Legal marijuana reduces chronic pain but increases car crashes and drug overdoses, study suggests

After marijuana is legalized in a state, fewer people seek chronic pain diagnoses and treatment, but more wind up in hospitals being treated for car crash injuries, overdoses or alcohol poisoning, according to a new study. 

Marijuana is now legal in the majority of US states and many see it as a win, offering better access to non-prescription treatment for pain and nausea. 

But states are just beginning to see the broader implications of legal weed. 

Researchers from the University of California, San Francisco found that after Colorado legalized marijuana, hospital admissions for chronic pain fell by five percent. 

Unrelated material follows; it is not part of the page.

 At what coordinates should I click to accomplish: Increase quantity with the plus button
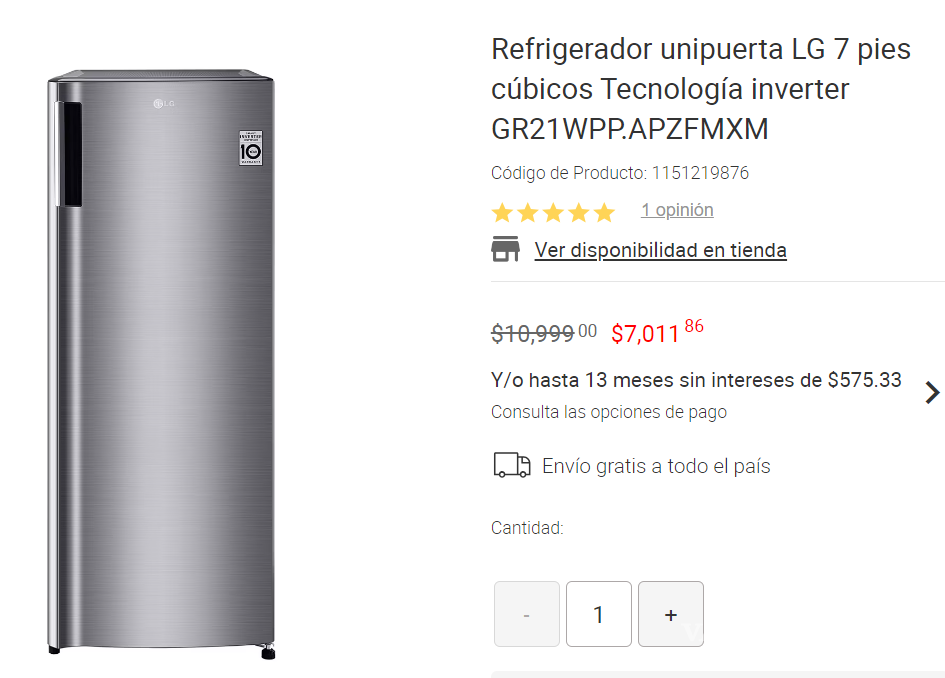670,613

Ten percent more Coloradans, however, were seen in hospitals for car crash injuries, and five percent more were treated for problems related to drugs or alcohol. 

Legal weed is good for chronic pain rates, but bad for high driving, overdose and alcohol related injuries, new research suggests 

Marijuana itself is generally safe to use and has minimal side effects. 

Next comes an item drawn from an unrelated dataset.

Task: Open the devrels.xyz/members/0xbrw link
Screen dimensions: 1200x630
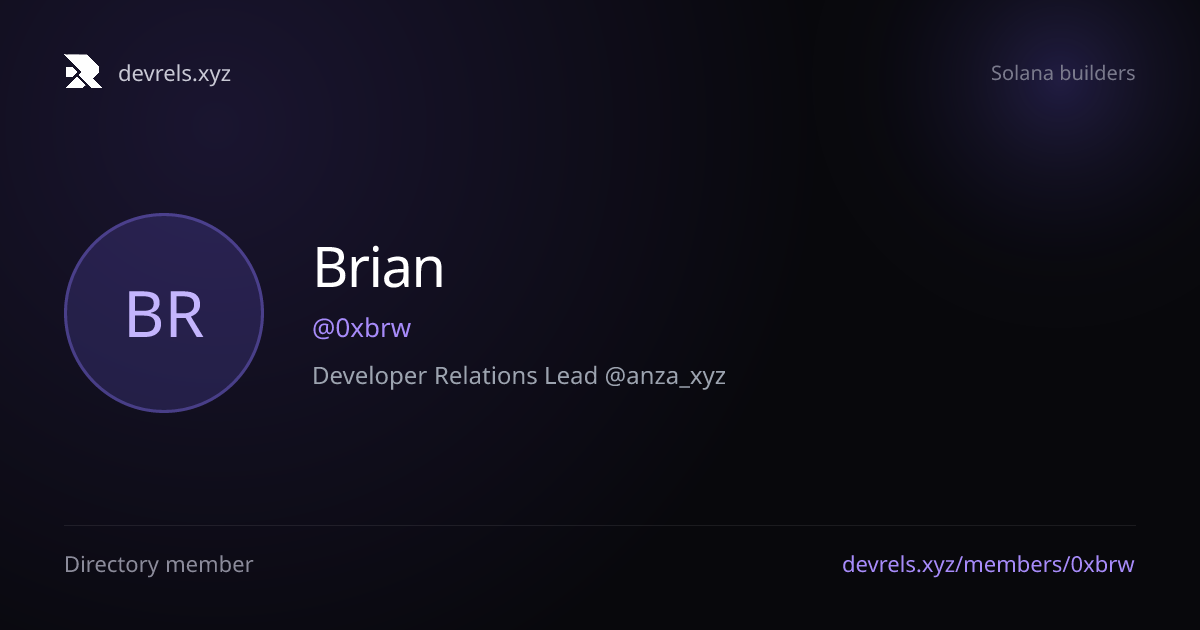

The only possible overdose death linked to it was that of an infant. 

Smoking or ingesting marijuana can lead to heart rate increases, a ‘high’ feeling and slower reaction times.  

Its interactions with the brain’s endocannibinoid system can create a feeling of calm and relaxation and alleviate pain. 

These effects are all well and good and safe on their own and in the safety of your home. 

But because it was only so recently legal anywhere in the US, marijuana’s broader public health consequences couldn’t be thoroughly studied until recently. 

To inform future policy and precautions, University of California, San Francisco (UCSF) researchers looked to Colorado as a test case. 

Colorado legalized recreational marijuana in December 2012, so the study authors compared hospitalization data from the state from 2010 to 2014 to data from the same time period from New York and Oklahoma. 

From records on 28 million people in the three states, there were 16 million hospitalizations. 

Overall, the number of people hospitalized was unaffected by the legalization of marijuana, the researchers found. 

But ‘the harms and benefits of marijuana legalization may be somewhat idiosyncratic to different individuals and contexts,’ said senior study author Dr Gregory Marcus, a cardiologist at UCSF. 

Using the other two states as controls – in case other factors could have influenced an increase or decrease in hospitalizations – the researchers found that more people were treated for injuries, but less for chronic pain in Colorado.

In a post legal weed world – perhaps unsurprisingly – hospital admissions for so-called cannabis abuse shot up much more steeply in Colorado following legalization in 2012 as compared to either New York or Oklahoma. 

Plus, the number of people hospitalized for car crash injuries increased by 10 percent, and drug and alcohol-related hospitalizations increased by five percent in Colorado. 

‘Given this information, it’s clear that, as a society, we need to recognize the importance of avoiding driving under the influence of cannabis just as we do with alcohol,’ says Dr Marcus. 

‘Cannabis is not necessarily benign, so people should not be so naive to believe that the the drug doesn’t involve any risks.’ 

On the other hand, that doesn’t mean that cannabis is all bad, Dr Marcus says, given that cannabis legalization was linked to a reduction in hospitalizations for chronic pain. 

‘This suggests that there may be a beneficial role for cannabis,’ says Dr Marcus. 

‘I worry a little bit that the harms that we observed and report could be interpreted as evidence that legalization was a mistake, but, in fact, in my mind, it’s the opposite. 

‘Legalization is exactly what can enable more rigorous research and a better understanding of what cannabis is actually doing.’